1. Introduction
The musculoskeletal system is a major body system comprising bones, cartilages, muscles, tendons, ligaments, and other connective tissues. It protects internal organs from external danger, supports locomotion including stability and mobility, and provides other homeostatic functions such as storage of minerals and hematopoiesis
[1]. Unfortunately, musculoskeletal disorders are the leading cause of disability worldwide, and over 1.7 billion people suffer from functional impairment of the system
[2]. Despite its regenerative capacity against small damage, the locomotor system is incapable of fully regenerating its functions for large-volume loss and demands interventional support
[3]. Conventionally, autografts, allografts, and xenografts have been implanted into defective sites; however, there are several drawbacks, including a shortage of donor organs and immune rejection
[4]. Therefore, to overcome these limitations, innovative tissue engineering approaches have been proposed based on an understanding of the complexity of human musculoskeletal tissues.

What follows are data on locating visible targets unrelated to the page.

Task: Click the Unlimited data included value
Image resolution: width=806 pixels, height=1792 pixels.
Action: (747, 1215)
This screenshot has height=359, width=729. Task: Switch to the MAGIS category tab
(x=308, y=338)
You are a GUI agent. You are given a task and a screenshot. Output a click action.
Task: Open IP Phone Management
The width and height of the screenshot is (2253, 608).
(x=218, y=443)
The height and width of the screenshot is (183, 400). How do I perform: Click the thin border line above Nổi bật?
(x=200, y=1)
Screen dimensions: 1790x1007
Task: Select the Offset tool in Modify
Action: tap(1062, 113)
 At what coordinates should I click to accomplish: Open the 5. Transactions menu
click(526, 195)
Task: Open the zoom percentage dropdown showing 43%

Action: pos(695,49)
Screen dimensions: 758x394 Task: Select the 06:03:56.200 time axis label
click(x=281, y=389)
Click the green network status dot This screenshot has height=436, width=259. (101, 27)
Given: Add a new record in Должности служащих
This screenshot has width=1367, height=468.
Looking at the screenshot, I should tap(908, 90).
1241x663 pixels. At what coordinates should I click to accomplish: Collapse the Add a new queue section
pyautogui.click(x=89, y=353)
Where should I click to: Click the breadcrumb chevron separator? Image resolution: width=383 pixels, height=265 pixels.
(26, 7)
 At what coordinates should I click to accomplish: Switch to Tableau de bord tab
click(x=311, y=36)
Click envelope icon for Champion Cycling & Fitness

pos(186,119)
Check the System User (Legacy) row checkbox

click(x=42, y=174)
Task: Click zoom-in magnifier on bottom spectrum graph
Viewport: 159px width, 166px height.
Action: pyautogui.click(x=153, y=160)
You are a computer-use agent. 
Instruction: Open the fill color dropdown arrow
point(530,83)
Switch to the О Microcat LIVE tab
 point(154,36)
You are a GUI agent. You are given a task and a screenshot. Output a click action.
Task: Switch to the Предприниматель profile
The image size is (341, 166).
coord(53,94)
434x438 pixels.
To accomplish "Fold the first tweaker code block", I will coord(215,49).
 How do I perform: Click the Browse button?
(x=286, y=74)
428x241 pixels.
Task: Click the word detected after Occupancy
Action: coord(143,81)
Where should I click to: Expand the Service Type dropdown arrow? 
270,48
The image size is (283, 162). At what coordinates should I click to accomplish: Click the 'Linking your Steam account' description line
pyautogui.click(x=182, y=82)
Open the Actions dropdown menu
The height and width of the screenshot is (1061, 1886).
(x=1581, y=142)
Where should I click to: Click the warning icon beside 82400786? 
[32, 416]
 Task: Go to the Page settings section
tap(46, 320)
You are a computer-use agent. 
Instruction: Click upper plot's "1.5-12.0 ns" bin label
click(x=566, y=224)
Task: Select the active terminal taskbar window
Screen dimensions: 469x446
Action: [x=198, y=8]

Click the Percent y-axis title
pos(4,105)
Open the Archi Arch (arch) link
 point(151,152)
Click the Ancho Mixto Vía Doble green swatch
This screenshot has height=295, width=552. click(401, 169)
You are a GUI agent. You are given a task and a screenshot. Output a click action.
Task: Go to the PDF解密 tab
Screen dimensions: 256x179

Tissue engineering strategies have been applied for the in vivo regeneration and in vitro modeling of musculoskeletal tissue (
Figure 1). These strategies can be classified as scaffold-based and scaffold-free approaches. The scaffold is defined as a guiding frame-work for cell functions, including adhesion, proliferation, and differentiation
[5]. Using various technologies, such as molding, electrospinning, soft lithography, and micropatterning, scaffolds made of polydimethylsiloxane, poly(2-hydroxyethyl methacrylate), elastin, collagen, and fibrin have been fabricated for musculoskeletal tissue engineering
[6][7][8][9][10][11][6,7,8,9,10,11]. Unlike the classical tissue engineering strategy, scaffold-free tissue equivalents provide a biomimetic microenvironment supporting cellular communication. Based on cell-sheet engineering and pellet/aggregate/spheroid culture platforms, the physiological and functional features of musculoskeletal tissue have been recapitulated in vitro
[12][13][12,13]. Studies on vascularization and innervation in musculoskeletal tissue have also been reported using scaffold-free implants
[14]. By stimulating the innate regenerative capacity of native tissue, tissue-engineered constructs have shown substitutional potential. However, recapitulating the three-dimensional organ structure and complex heterogeneity of the tissue microenvironment using conventional tissue engineering approaches is difficult because of the intrinsic inability to precisely define the spatial distribution of cells
[15].
Figure 1. Musculoskeletal tissue derived decellularized extracellular matrix (dECM) bioink preparation and its applications in 3D bioprinting-based musculoskeletal tissue engineering.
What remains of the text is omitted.